An executive coach in Pennsylvania has devised a plan to teach people how to manage the electronic tool, which some users say can be as much an intrusive waste of time as it is fast-paced and efficient.
Developed for cases such as a golfer who checked his BlackBerry after every shot, and lost a potential client who wanted nothing to do with his obsession, Marsha Egan's plan taps into deepening concern that e-mail misuse can cost businesses millions of dollars in lost productivity.
"There is a crisis in corporate America, but a lot of CEOs don't know it," Egan said. "They haven't figured out how expensive it is."
One of Egan's clients cannot walk by a computer -- her own or anyone else's -- without checking for messages. Other people will not vacation anywhere they cannot connect to their e-mail systems. Some wait for e-mail and send themselves a message if one hasn't shown up in several minutes, Egan said.
The first of Egan's 12 steps is "admit that e-mail is managing you. Let go of your need to check e-mail every 10 minutes." (Read the 12 steps)

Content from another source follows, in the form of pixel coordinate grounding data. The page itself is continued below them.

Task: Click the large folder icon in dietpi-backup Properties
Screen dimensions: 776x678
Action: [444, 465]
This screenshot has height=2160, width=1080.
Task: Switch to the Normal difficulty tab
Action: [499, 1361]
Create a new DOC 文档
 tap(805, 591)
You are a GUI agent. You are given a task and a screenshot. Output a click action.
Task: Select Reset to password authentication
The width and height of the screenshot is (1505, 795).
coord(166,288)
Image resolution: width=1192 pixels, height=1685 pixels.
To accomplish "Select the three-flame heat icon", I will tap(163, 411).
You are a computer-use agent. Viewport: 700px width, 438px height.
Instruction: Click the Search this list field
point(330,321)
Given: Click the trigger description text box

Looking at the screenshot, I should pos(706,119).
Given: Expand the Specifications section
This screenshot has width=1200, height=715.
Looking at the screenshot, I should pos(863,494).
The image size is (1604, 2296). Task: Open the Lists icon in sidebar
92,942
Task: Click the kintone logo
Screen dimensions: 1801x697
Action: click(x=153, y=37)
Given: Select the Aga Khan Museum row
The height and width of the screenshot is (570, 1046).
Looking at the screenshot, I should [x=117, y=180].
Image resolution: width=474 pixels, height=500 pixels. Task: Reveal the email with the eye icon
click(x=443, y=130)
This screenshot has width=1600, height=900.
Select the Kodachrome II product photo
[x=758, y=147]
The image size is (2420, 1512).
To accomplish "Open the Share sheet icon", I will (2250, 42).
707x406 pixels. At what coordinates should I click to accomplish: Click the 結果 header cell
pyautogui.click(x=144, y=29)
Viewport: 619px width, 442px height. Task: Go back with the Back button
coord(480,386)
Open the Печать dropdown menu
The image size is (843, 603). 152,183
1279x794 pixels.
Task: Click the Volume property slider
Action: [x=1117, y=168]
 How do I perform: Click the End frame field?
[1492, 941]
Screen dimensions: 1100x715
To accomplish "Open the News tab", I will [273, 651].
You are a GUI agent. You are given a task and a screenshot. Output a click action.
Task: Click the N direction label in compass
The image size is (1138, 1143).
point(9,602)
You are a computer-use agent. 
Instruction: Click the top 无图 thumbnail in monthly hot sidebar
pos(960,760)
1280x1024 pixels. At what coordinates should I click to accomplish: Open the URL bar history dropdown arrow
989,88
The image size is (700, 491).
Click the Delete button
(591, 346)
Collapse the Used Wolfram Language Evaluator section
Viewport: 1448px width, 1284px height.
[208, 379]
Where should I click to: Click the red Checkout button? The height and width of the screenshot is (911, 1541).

Other steps include "commit to keeping your inbox empty," "establish regular times to review your e-mail" and "deal immediately with any e-mail that can be handled in two minutes or less but create a file for mails that will take longer."
Egan says she hosts no 12-step meetings but is planning a monthly teleconference for "e-mailers anonymous."
Michelle Grace, an insurance agent in Lehighton, Pennsylvania, said she receives up to 60 messages a day and uses Egan's program to make it less time-consuming and less stressful.
"E-mail had me by the throat," she said. "When you can't find what you need, then it becomes a problem."
Now that her e-mail is transferred -- some manually and some automatically -- into files, Grace said she spends less time hunting for them.
On average, workers who receive an e-mail take four minutes to read it and recover from the interruption before they can resume working productively, Egan said.
She also recommends checking e-mail not more than three or four times a day.
Some employees resist the lure of e-mail during the regular workday, only to find themselves putting in extra hours at home to clear the backlog, she said. One of Egan's clients said he had 3,600 messages in his inbox.
Part of the problem is senders who copy messages too widely and are too vague in their subject lines, so recipients don't know what they need to open right away, Egan said.
For Grace, relief from her e-mail addiction means she is not checking her computer every five minutes.
She said she has let her colleagues know that if they need to reach her immediately, e-mail is not the way to do it.
"I told them, 'If you need me urgently, pick up the phone,'" she said.